Le chanteur lui fait un sourire de vainqueur, continuant à diriger son petit personnage en solo à travers la ville. Y'a pas à dire, GTA, c'est cool.
-« T'exagère ... je fais quoi moi pendant ce temps ?! » dit-il, boudeur.
-« Bah, tu réfléchis à quelle tenue aura ton prochain personnage ... c'est-à-dire une fille ! xD Comme promis hein ! »
Tom se sent rougir à cette phrase, mais se reprend rapidement.
-« Rêve. Je préfère encore pas jouer. » marmonne-t-il fermement, en croisant les bras, l'air renfrogné.
Il balance sa manette sur la table basse et passe finalement, les bras autour de ses genoux, recroquevillé sur le canapé, histoire d'emmerder son frère en boudant.
Evidemment, comme prévu, Bill s'en aperçoit et soupire en levant les yeux au ciel.
-« Ca va, fais pas chier. Une promesse est une promesse x) ... quel gamin tu fais des fois --' »
Etrangement, Tom se sent blessé par cette remarque. Peut-être parce que Bill semblait penser ce qu'il disait. Le dreadeux soupire et se redresse, quittant la pièce d'un pas lent.
-« Roh Tommi, c'est bon ! C'est chiant quand tu fais ça ! >.< » crie son frère en le voyant partir.
Mais le guitariste ne revient pas sur ses pas, il monte les marches, passe la porte de sa chambre et tombe sur son lit, une fois la porte refermée.

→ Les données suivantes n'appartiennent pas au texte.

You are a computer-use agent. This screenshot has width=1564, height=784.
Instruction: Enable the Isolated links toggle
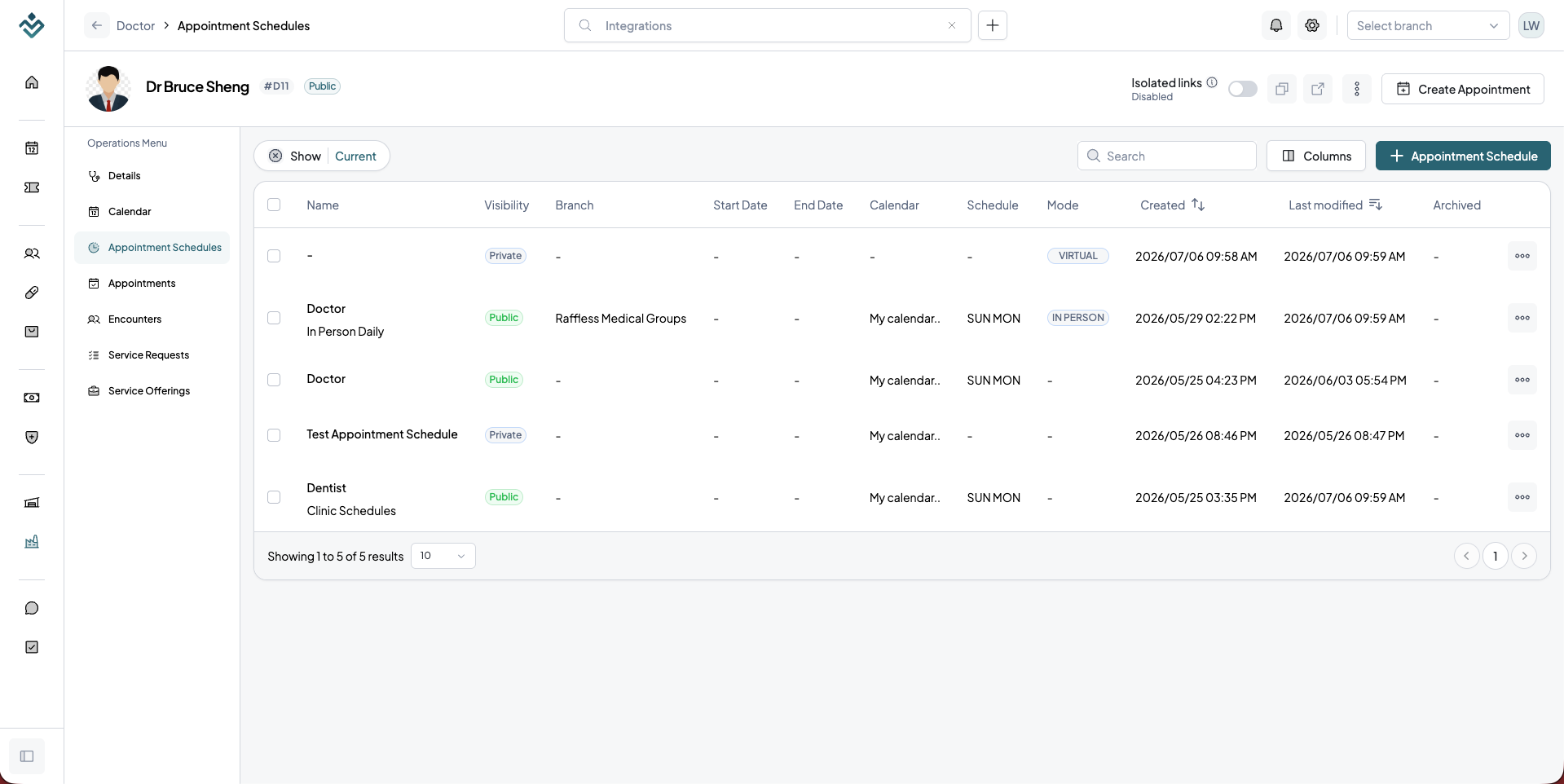1243,89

Putain, j'aime vraiment pas jouer avec lui. Il se rend pas compte que j'analyse toutes ses phrases. AB-SO-LU-MENT toutes. Sans même faire exprès. Je cherche encore, inlassablement à y trouver une marque d'amour. C'est horrible. J'en peux plus d'être comme ça. Je crois sérieusement que je devrais voir un psy, des fois. C'est entrain de m'anéantir.

Un bref coup donné à la porte ramène Tom à la réalité. Il soupire et se redresse, donnant l'autorisation d'entrer. Son frère apparaît, l'air désabusé mais pas plus énervé que ça. Il lui sourit gentiment avant de s'étaler sur le lit à ses côtés. Le dreadeux se rallonge à son tour, le cœur battant à tout rompre. Un des symptômes de l'amour. Le rythme cardiaque qui s'accélère en présence de l'être que l'on aime.

Mon Dieu, comment je vais faire ? Je n'suis pas normal. Je suis un véritable monstre. Ca va faire bientôt trois mois que j'suis à moitié une fille, puis j'aime mon frère plus que fraternellement depuis des années qui me paraissent des siècles ... à croire que c'est la troisième vie que je rate à l'aimer en vain -_- Il est à côté de moi et pourtant il me manque ... c'est cette nuit ... elle a tout gâché. Je n'en serais pas là. Je n'aurais pas tout l'temps envie de lui ... je n'aurais pas tout l'temps envie de l'embrasser. Pourquoi moi putain ?!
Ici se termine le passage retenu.